In the excerpt, Chanin says, “It is not because of the merit of our positions. It is not because we care about children. And it is not because we have a vision of a great public school for every child. It’s because we have power.”
The reference to union power underpins the overhaul proponents’ message that out-of-state labor organizations are working to kill Luna’s changes — not to help students but because unions fear an erosion of their clout.
But Chanin’s retirement speech, to union members in San Diego, predated Luna’s 2011 “Students Come First” plan by two years.
What’s more, the Chanin speech sought to explain why conservative groups oppose the NEA and didn’t address education overhaul proposals in Idaho or any other state.
Brian Cronin, a state Democratic lawmaker and strategist leading the anti-overhaul effort, says labor groups are being vilified in hopes of distracting potential voters.
“They’re desperately trying to divert attention from the real issues,” Cronin said. “The laws are not popular.”
The education overhaul, passed by the 2011 Idaho Legislature, seeks to limit union bargaining power, promote teacher merit pay and require online classes and student laptop computers.
Ken Burgess, with the political action committee Yes for Idaho Education that paid for the ads, stuck by the message.
While Chanin’s words may have preceded the 2011 Legislature where Luna’s overhaul passed, Burgess said they illustrate a fundamental divide in the debate over U.S. education: Conservatives who want changes, and unions who oppose efforts to alter the status quo.
“It’s the national union, essentially fighting against reform,” Burgess said. “I think Idahoans need to understand who’s really behind the opposition.”
The ad is running on TV in southern Idaho, and is in heavy circulation on the radio statewide.
It is an example of how proponents of Luna’s overhaul are attempting to simplify their message in a “right-to-work” state where voters have rejected union membership as a condition of employment, said Jasper LiCalzi, a professor of political economy at the College of Idaho in Caldwell.
“You’ve got 30 seconds on there, so you don’t have enough time to explain the details,” LiCalzi said. “You have to make it quick and easy, so for the ‘yes’ side, it’s about union power.”
Chanin’s speech has been a popular vehicle for conservative groups to target unions in the past, too.
In 2011, portions of his speech also appeared in national political advertisements financed by a group led by Karl Rove, a former staffer for Republican President George W. Bush’s administration, to link Democrats with labor groups.
At the time, the excerpts were also the topic of critical media reports, including by the Web-based news organization Talking Points Memo, contending his remarks were taken out of context.

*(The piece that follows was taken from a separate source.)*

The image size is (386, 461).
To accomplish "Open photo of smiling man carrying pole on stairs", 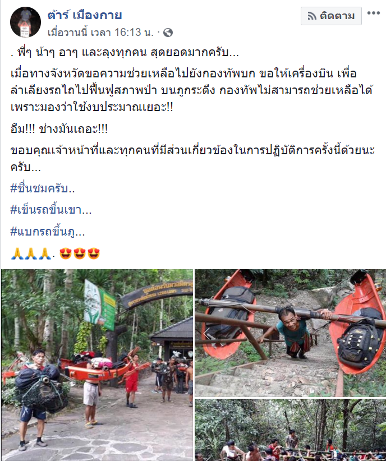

In his speech, Chanin actually addresses why he believes the National Education Association will continue to be attacked by “conservative and right-wing groups.”
In a more-complete excerpt, Chanin says this: That the NEA will remain a target “as long as we continue to be effective advocates for public education, for education employees, and for human and civil rights. And that brings me to my final and most important point, which is why, at least in my opinion, NEA and its affiliates are such effective advocates.
“Despite what some among us would like to believe, it is not because of our creative ideas. It is not because of the merit of our positions. It is not because we care about children. And it is not because we have a vision of a great public school for every child.
“NEA and its affiliates are effective advocates because we have power. And we have power because there are more than 3.2 million people who are willing to pay us hundreds of millions of dollars in dues each year because they believe that we are the unions that can most effectively represent them, the unions that can protect their rights and advance their interests as education employees.”